My prince. Like Sebastian belonged to me. Like I had any claim beyond the contract I'd signed and the lines I'd crossed.
Except I did. And Adrian knew it.
“You should tell him about the informant,” Sebastian's voice came from behind me.
I hadn't heard him enter. Hadn't heard the door open or close. He moved too quietly for someone who wasn't trained.
Or maybe I'd just been too focused on Adrian to notice.
Adrian's eyes shifted past me. Took in Sebastian standing in the shadows, still wearing the formal uniform from tonight's state dinner. Dark jacket. Perfect posture. Looking every inch the prince.

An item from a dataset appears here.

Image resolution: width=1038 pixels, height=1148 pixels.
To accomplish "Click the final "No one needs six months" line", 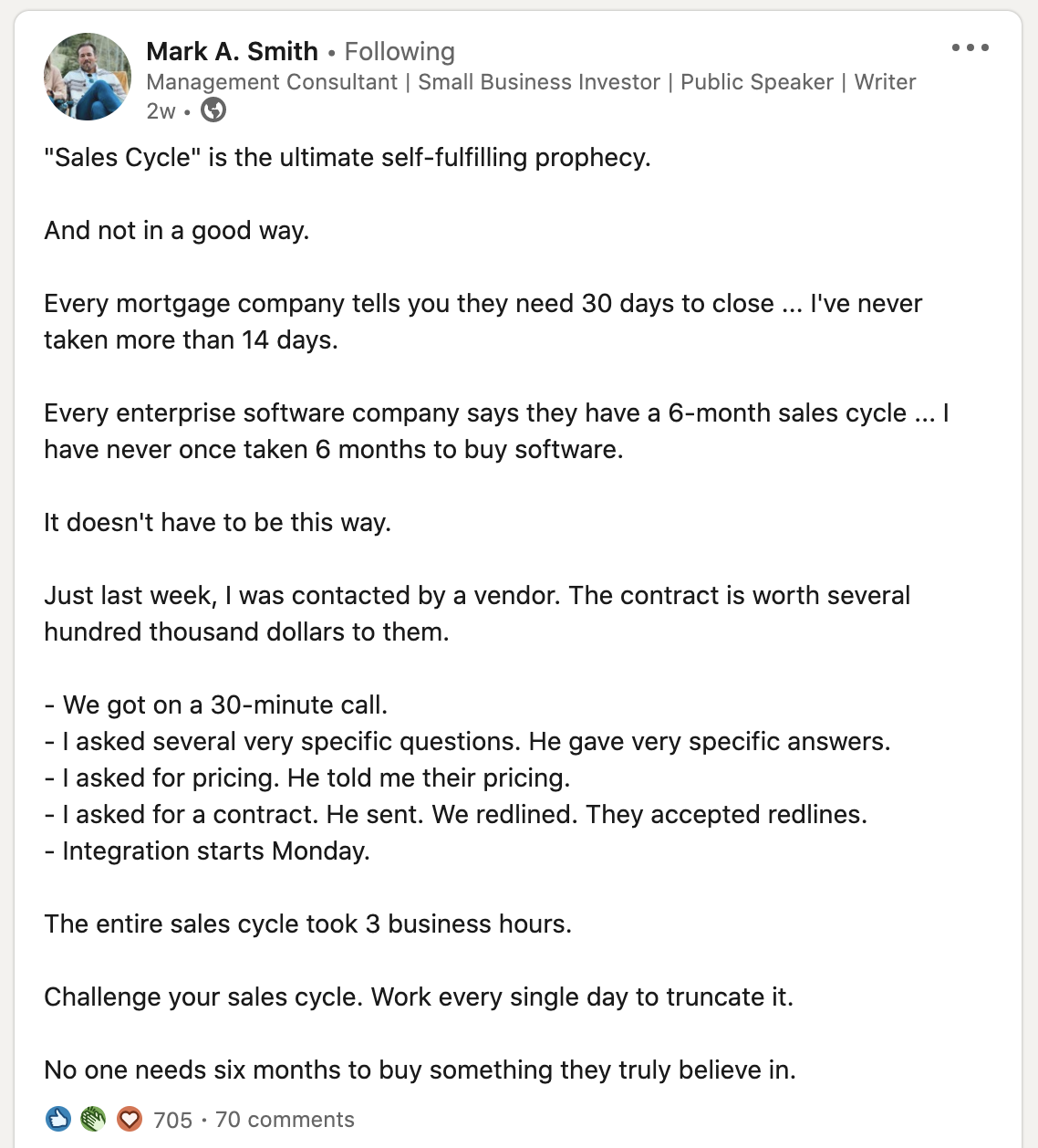I will pyautogui.click(x=420, y=1070).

Except for the knife strapped to his thigh under the jacket. Except for the way his eyes tracked movement like a predator. Except for the fact that he was here at all when he should've been in his own quarters, safe behind locked doors.
“Your Highness,” Adrian said. Voice careful. Controlled. “I didn't realize you were present.”
“I'm present a lot these days.” Sebastian stepped into the light. “Viktor and I have been working together. Sharing intelligence. Following leads.”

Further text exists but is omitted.